Tüm bu tehlikelerden daha kötüsü insanoğlunu takip etmektedir. O da sevgi saygı
ve merhametin yok oluşu; aile arası ilişkiler bitmiş boşanmalar artmış evlatlar
ailelerini terkeder olmuş kardeşler birbirlerinden nefret eder duruma gelmiş ve
hepsinden kötüsü evlatlarımız içki kumar ve uyuşturucu bataklığına saplanmıştır.
Kendimize sorsak; insanoğlu bugün neden bu duruma gelmiştir? Cevap olarak
diyebiliriz ki; Heva ve hevesi akla üstün kıldıran, Allahın Şeriatından
uzaklaştıran, manevi zayıflığa itip insanoğlunu hükmeden bencillik, Dini ve
milli taasuppçuluktur. İşte bu insanı kör hale sokmuş sadece kendini ve içinde
bulunduğu toplumu düşünür hale getirmiş doğruluktan ayırmış Peygamberlerin ve
velilerin sözlerini tekrarlarken onlarla amel etmekten uzaklaşmış, kendini diğer
insanlardan üstün görmeye onlara zulmetme, vatanlarından çıkarma hakkını
kendinden görmeye kadar götürmüştür.
Toplumda düşmanlık yayılmış, terörizm artmış, Silahlı mafyalar türemiş, cinsel
arzuları artırıcı yayınlar artmış, uuşturucu yaygınlaşmıştır. Soruyorum bu mu
yeni dünya düzeni dedikleri düzen?
İnsan gemisinin batmaması için canla başla ihlaslı bir şekilde çalışıp, cehalet
uçurumundan kurtulmak, Allahın Adeletine sığınarak bu beşeriyeti uyarmak birinci
vaziefemiz olsa gerek.
Zalim ve mazlum olduğu sürece barış olmaz. Öyleyse bütün semavi dinleri içine
alan Hz muhammedin getirdiği dine dönmek gerek. “Benim örneğim diğer nebiler
gibidir. Tıpkı Güzel yapılmış bir binada bir tuğla yeri boş bırakılmış ve
insanlar o yapının güzelliğinden hoşnut olurken sadece o yeri beğenmemekteler.
İşte ben o boşluğu doldurdum ve yapı tamamlandı ve benimle peygamberlik son
buldu.”
İşte bu öyle bir sistem ki Akıl, hikmet ve nefis terbiyesi ile başlar.
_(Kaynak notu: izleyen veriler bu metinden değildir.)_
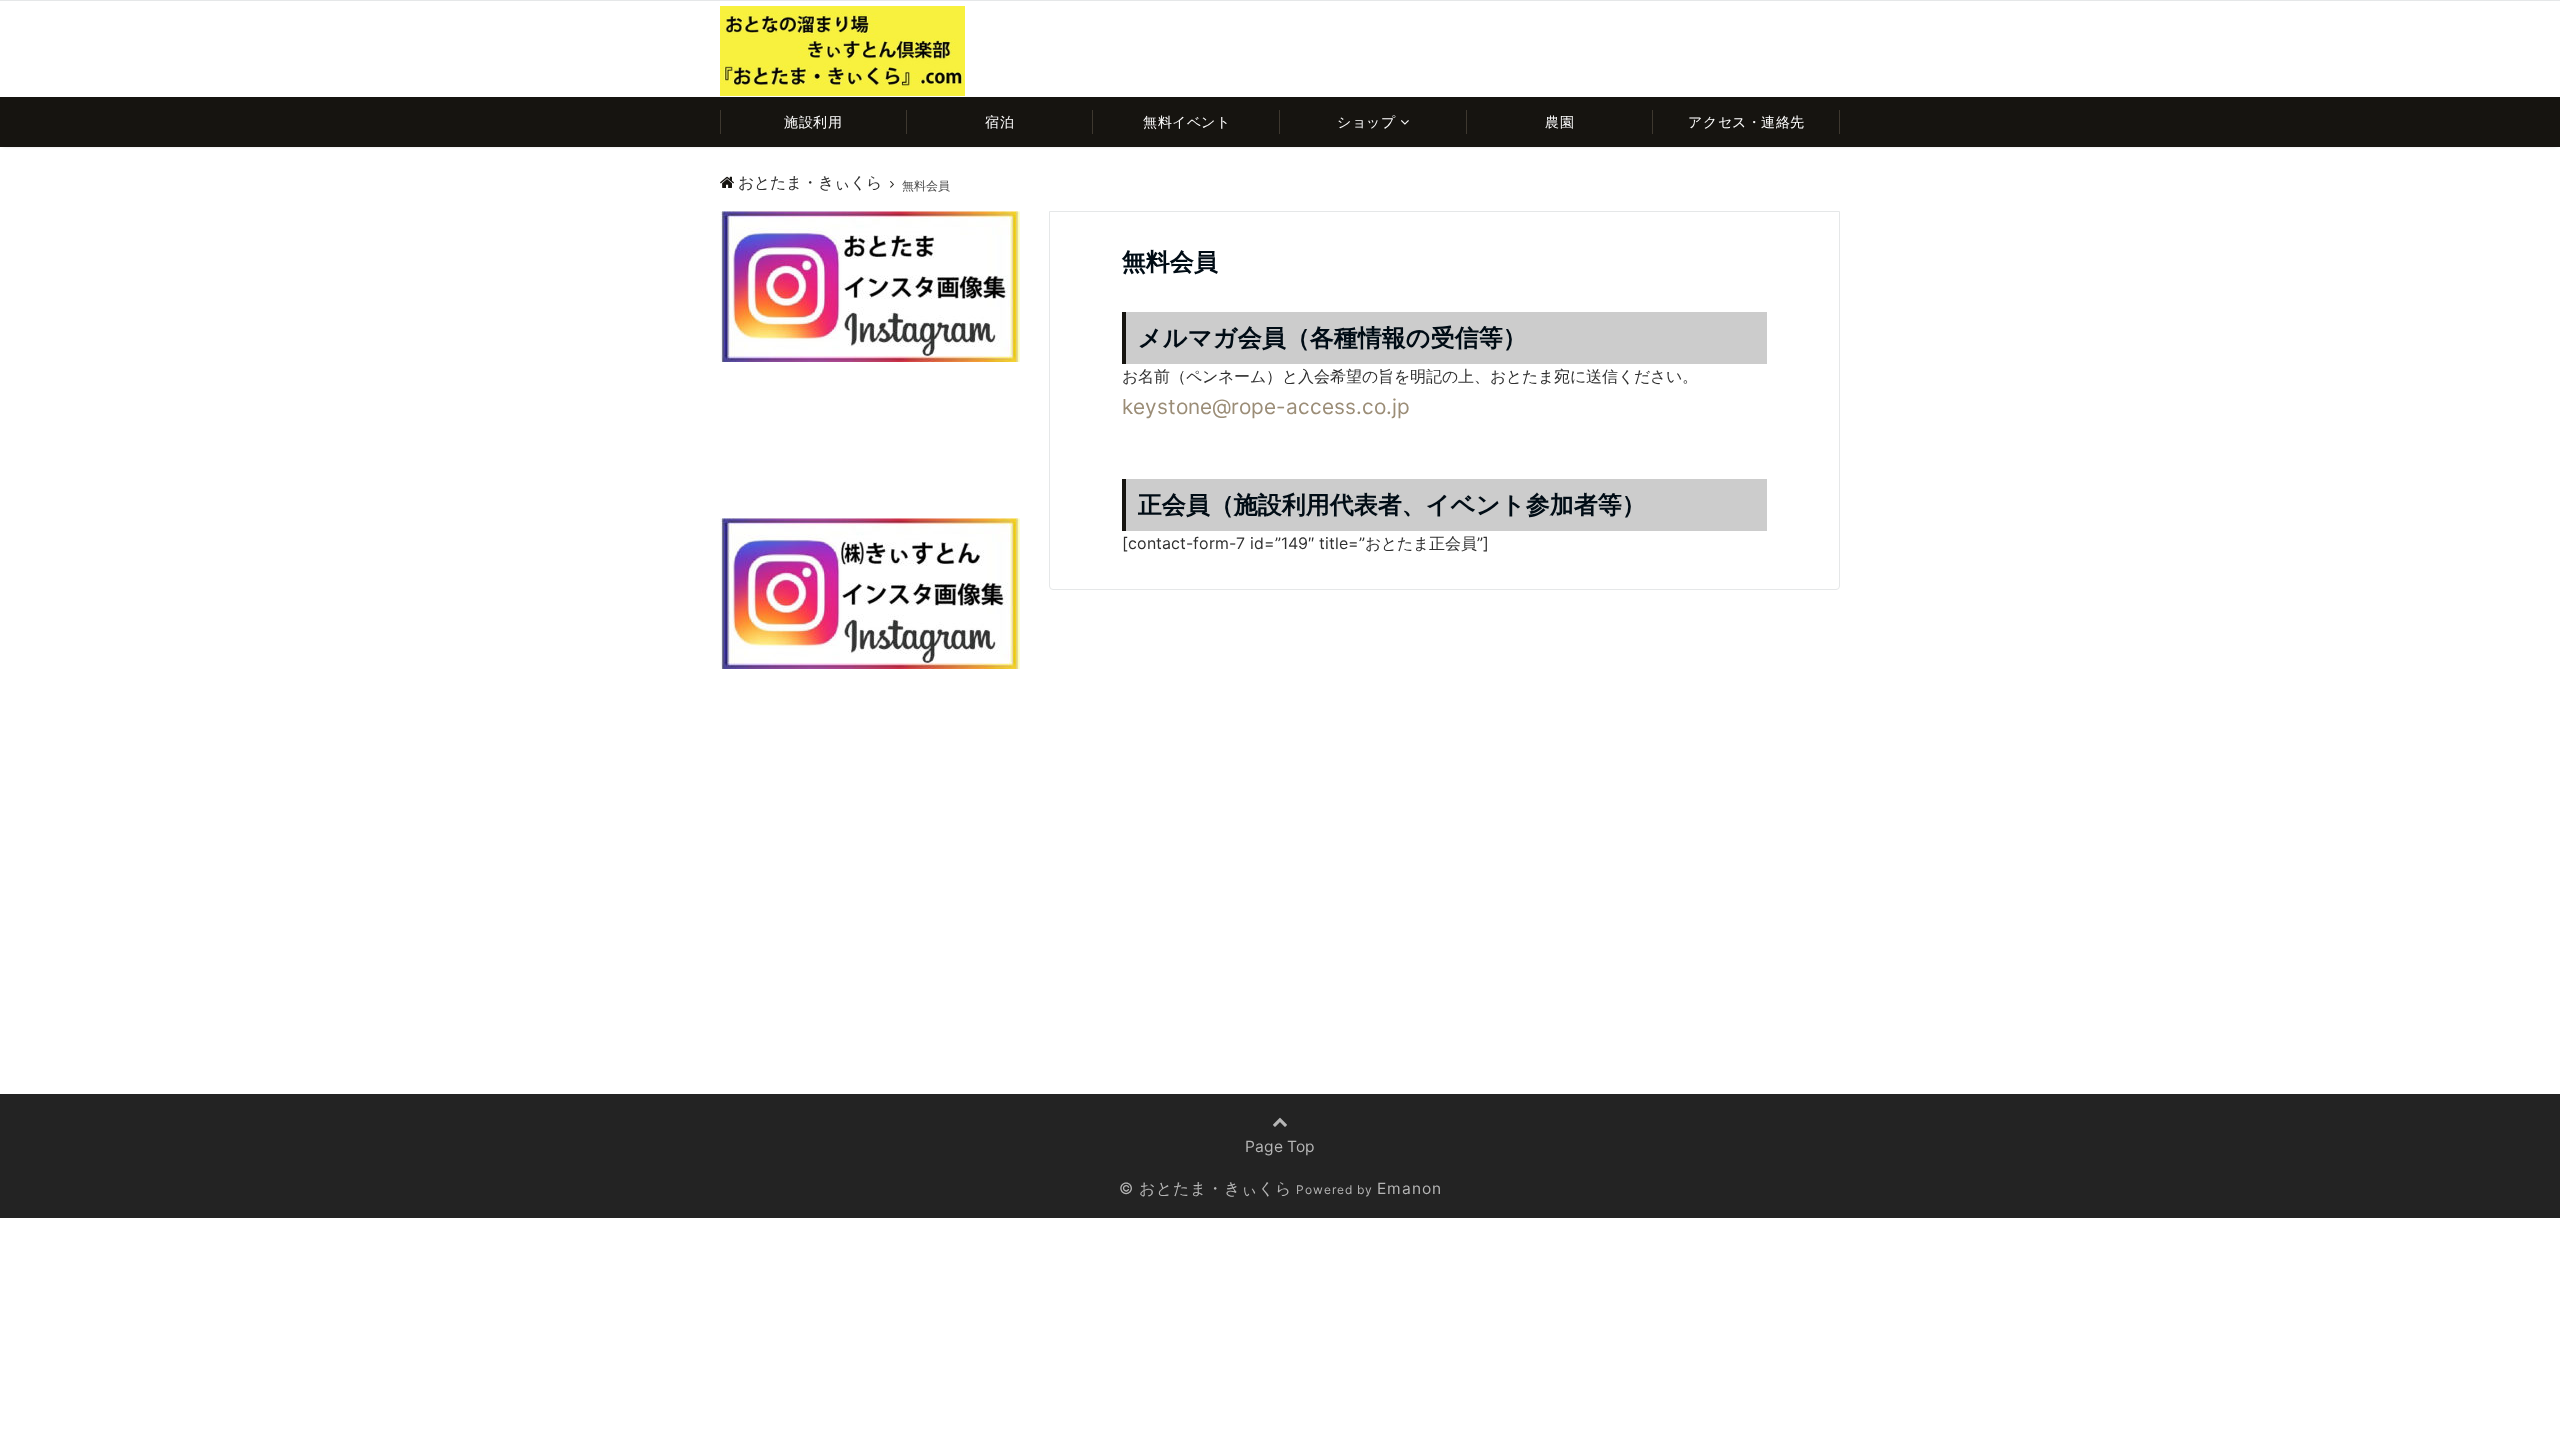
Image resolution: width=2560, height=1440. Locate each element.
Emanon (1409, 1188)
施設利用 (813, 121)
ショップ (1366, 121)
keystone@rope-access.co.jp (1266, 406)
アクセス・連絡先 (1746, 121)
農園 (1559, 121)
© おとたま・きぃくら (1205, 1188)
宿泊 (999, 121)
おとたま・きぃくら (810, 182)
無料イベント (1186, 121)
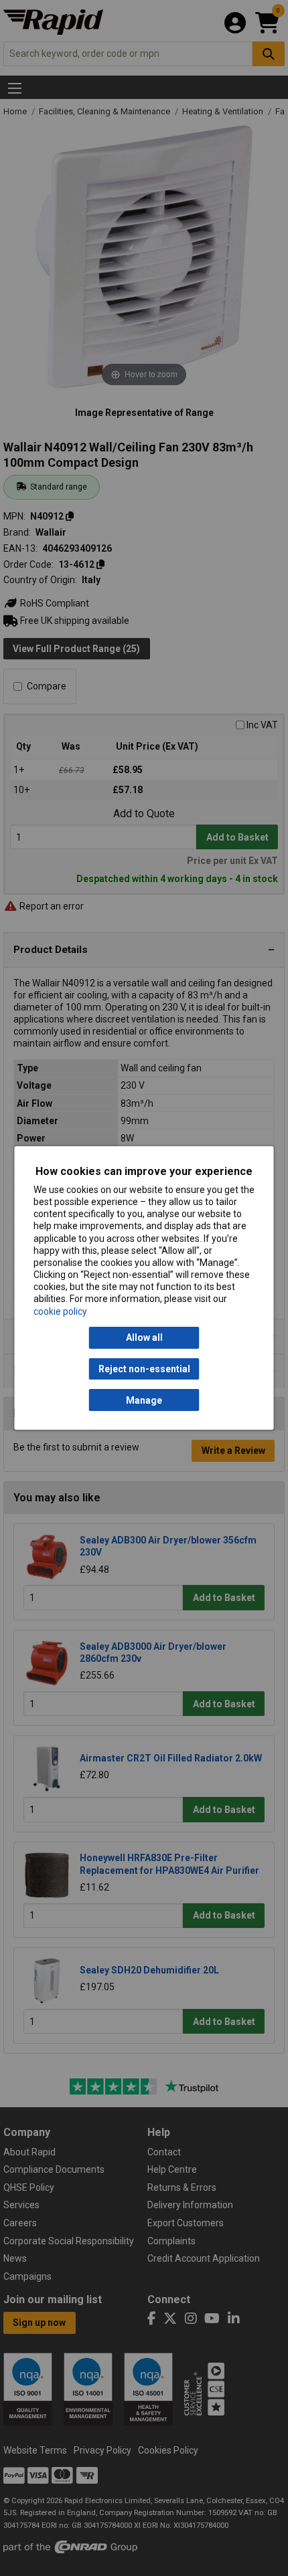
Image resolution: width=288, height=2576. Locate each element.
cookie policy (60, 1311)
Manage (144, 1400)
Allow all (144, 1337)
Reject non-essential (144, 1369)
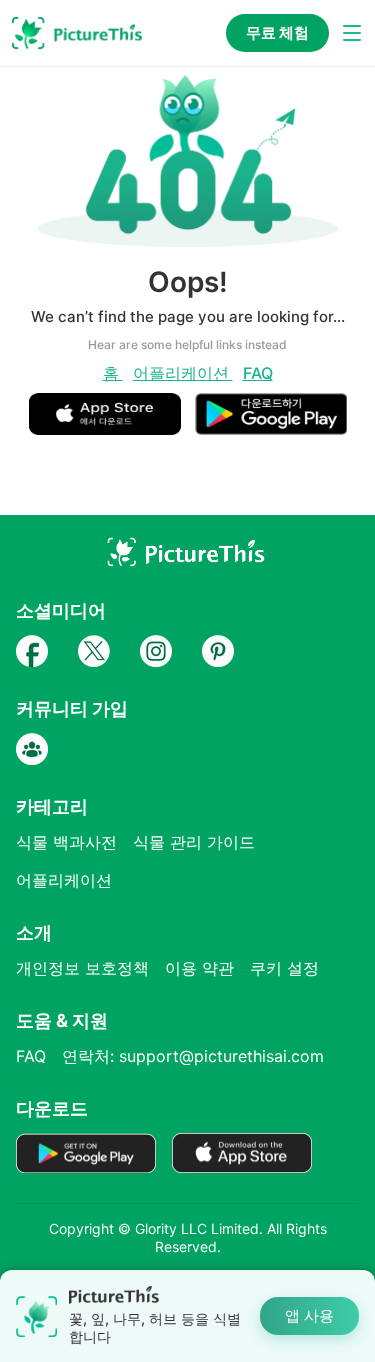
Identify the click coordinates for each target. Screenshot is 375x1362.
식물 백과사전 (66, 842)
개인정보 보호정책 (82, 968)
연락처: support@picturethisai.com (193, 1056)
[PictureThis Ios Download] (112, 426)
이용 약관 (199, 968)
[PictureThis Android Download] (271, 426)
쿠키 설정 (284, 968)
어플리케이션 (183, 373)
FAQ (258, 373)
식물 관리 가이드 (194, 842)
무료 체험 (277, 32)
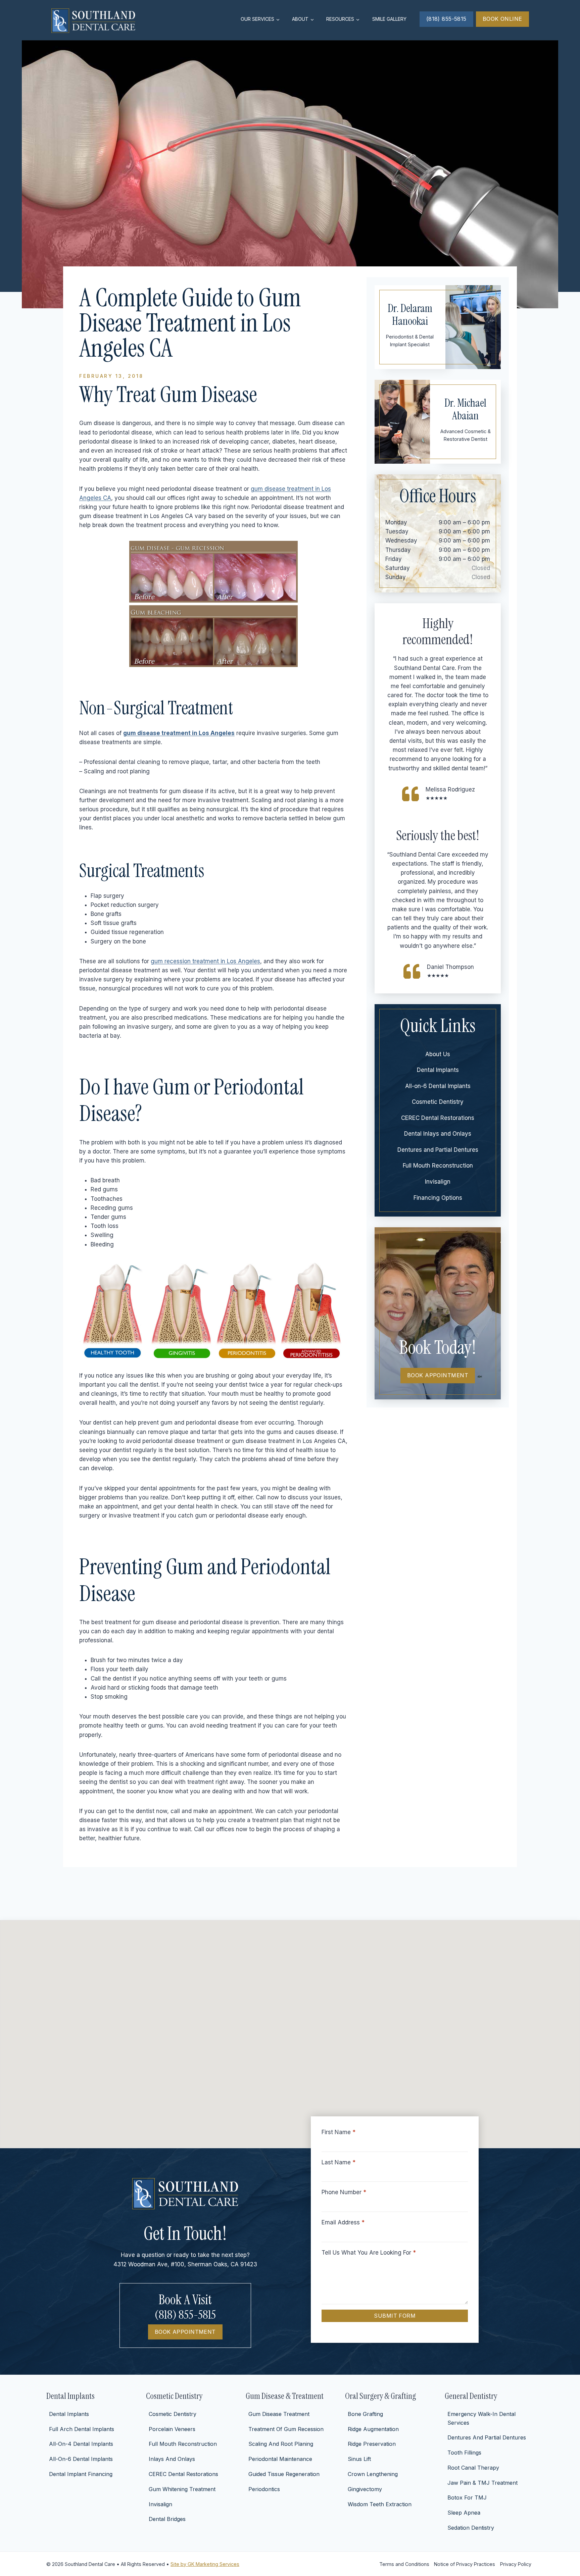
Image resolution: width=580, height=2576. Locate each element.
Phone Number (344, 2192)
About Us (437, 1054)
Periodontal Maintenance (280, 2459)
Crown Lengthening (373, 2474)
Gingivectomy (365, 2489)
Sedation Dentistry (470, 2527)
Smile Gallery (389, 19)
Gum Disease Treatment (278, 2414)
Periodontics (264, 2489)
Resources (340, 19)
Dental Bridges (167, 2519)
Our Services (257, 19)
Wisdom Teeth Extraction (380, 2504)
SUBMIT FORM (395, 2315)
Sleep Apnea (463, 2512)
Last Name (338, 2162)
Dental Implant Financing (80, 2474)
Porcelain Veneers (172, 2429)
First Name (338, 2132)
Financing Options (438, 1197)
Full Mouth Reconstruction (438, 1165)
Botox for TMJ (467, 2497)
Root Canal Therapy (473, 2467)
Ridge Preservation (372, 2443)
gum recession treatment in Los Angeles (205, 961)
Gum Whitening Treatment (182, 2489)
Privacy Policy (515, 2564)
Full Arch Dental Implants (81, 2429)
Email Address (343, 2222)
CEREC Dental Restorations (437, 1118)
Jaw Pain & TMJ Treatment (482, 2482)
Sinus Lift (359, 2459)
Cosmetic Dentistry (438, 1101)
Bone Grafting (365, 2414)
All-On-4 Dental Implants (81, 2443)
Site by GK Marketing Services (205, 2564)
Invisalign (437, 1181)
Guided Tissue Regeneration (284, 2474)
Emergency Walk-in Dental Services (481, 2418)
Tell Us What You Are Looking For (369, 2252)
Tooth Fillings (464, 2452)
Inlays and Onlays (172, 2459)
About (300, 19)
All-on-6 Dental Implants (438, 1086)
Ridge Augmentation (373, 2429)
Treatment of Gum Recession (286, 2429)
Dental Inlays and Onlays (437, 1133)
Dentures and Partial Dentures (437, 1149)
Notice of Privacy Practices (464, 2564)
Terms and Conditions (404, 2564)
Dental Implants (438, 1070)
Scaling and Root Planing (280, 2443)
Ve
insanı kendisi için istemediğini kardeşi içinde istememeyi öğretir. İşte bu
sistem bu güne dek bütün peygamberilerin davet ettiği insanı gerçek hürriyete
kavuşturan cehalet ve sapıklıktan, Din ve mezhep taassupçuluğundan uzaklaştıran
Allaha kulluğu öğreten bir sistemdir.
İşte Rasulullah s.a.v. İnsan haklarını koruma ile ilgili olarak şöyle diyor:
“her hak sahibinin söz hakkı vardır” Ve İşte müslümanların kitabı: “Ey iman
edenler! Adaleti titizlikle ayakta tutan, kendiniz, ana-babanız ve akrabanız
aleyhinde de olsa Allah için şahitlik eden kimseler olun” Nisa – 135 ve yine
Kuran şöyle diyor: “muhakkak ki Allah adaleti iyiliği akrabaya yardım etmeyi
emreder, çirkin işleri, fenalık ve azgınlığı da yasaklar. O, düşünüp tutasınız
diye size öğüt verir” Nahl – 90
İşte Dinin son tuğlasını koyan Hz. Muhammet diyor ki; “Zayıfın hakkını güçlüden
almayan hiç bir milleti Allah övmez” Biz görüyoruz ki o güzel Ahlak sahibidir.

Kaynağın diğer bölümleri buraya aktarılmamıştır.